* Exercise directions: Look through the material below and copy exactly the lines from the line with "1300x690 pixels." to the line with "Task: Advance featured guides with next arrow", those two lines included.

* Input:
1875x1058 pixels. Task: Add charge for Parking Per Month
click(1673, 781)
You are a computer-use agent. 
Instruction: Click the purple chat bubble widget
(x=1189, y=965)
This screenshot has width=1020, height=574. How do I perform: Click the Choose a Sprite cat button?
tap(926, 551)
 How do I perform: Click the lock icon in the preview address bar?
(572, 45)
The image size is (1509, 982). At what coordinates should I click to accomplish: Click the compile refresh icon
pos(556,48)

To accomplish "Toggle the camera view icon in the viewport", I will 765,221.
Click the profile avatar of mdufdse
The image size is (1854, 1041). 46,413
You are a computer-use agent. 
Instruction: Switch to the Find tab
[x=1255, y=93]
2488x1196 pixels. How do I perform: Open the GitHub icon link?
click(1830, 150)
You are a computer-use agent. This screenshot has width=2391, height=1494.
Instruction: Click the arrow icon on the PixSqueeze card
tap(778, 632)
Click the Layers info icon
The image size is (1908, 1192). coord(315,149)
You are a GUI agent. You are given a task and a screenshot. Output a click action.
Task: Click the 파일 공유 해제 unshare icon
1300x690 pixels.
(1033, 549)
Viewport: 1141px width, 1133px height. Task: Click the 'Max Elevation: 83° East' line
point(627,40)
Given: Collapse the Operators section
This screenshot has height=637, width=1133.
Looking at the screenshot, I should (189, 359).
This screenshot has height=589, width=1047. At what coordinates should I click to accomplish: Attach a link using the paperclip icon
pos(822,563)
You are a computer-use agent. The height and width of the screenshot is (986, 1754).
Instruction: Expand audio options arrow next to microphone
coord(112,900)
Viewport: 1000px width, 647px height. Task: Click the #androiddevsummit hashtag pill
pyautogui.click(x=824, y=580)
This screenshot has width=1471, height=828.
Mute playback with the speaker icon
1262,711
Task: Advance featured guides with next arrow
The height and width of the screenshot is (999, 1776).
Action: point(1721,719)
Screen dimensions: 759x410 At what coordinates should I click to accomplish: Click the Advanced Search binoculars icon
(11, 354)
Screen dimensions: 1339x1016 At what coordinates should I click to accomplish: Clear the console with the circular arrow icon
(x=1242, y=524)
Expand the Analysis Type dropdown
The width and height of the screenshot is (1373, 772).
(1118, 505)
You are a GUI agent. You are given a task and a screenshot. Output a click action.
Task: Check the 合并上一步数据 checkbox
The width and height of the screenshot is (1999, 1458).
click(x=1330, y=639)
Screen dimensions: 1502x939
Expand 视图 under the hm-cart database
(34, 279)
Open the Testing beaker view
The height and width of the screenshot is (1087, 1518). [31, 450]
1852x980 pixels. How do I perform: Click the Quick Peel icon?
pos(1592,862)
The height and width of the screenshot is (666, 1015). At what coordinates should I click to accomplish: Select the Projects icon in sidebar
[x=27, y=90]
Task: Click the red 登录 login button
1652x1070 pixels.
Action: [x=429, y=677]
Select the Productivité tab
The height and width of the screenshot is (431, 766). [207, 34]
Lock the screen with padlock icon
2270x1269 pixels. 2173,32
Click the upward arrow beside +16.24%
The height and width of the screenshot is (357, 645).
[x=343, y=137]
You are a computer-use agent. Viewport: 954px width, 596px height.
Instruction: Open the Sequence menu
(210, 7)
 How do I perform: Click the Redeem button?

* Result of this task:
1300x690 pixels.
(1033, 549)
Viewport: 1141px width, 1133px height. Task: Click the 'Max Elevation: 83° East' line
point(627,40)
Given: Collapse the Operators section
This screenshot has height=637, width=1133.
Looking at the screenshot, I should (189, 359).
This screenshot has height=589, width=1047. At what coordinates should I click to accomplish: Attach a link using the paperclip icon
pos(822,563)
You are a computer-use agent. The height and width of the screenshot is (986, 1754).
Instruction: Expand audio options arrow next to microphone
coord(112,900)
Viewport: 1000px width, 647px height. Task: Click the #androiddevsummit hashtag pill
pyautogui.click(x=824, y=580)
This screenshot has width=1471, height=828.
Mute playback with the speaker icon
1262,711
Task: Advance featured guides with next arrow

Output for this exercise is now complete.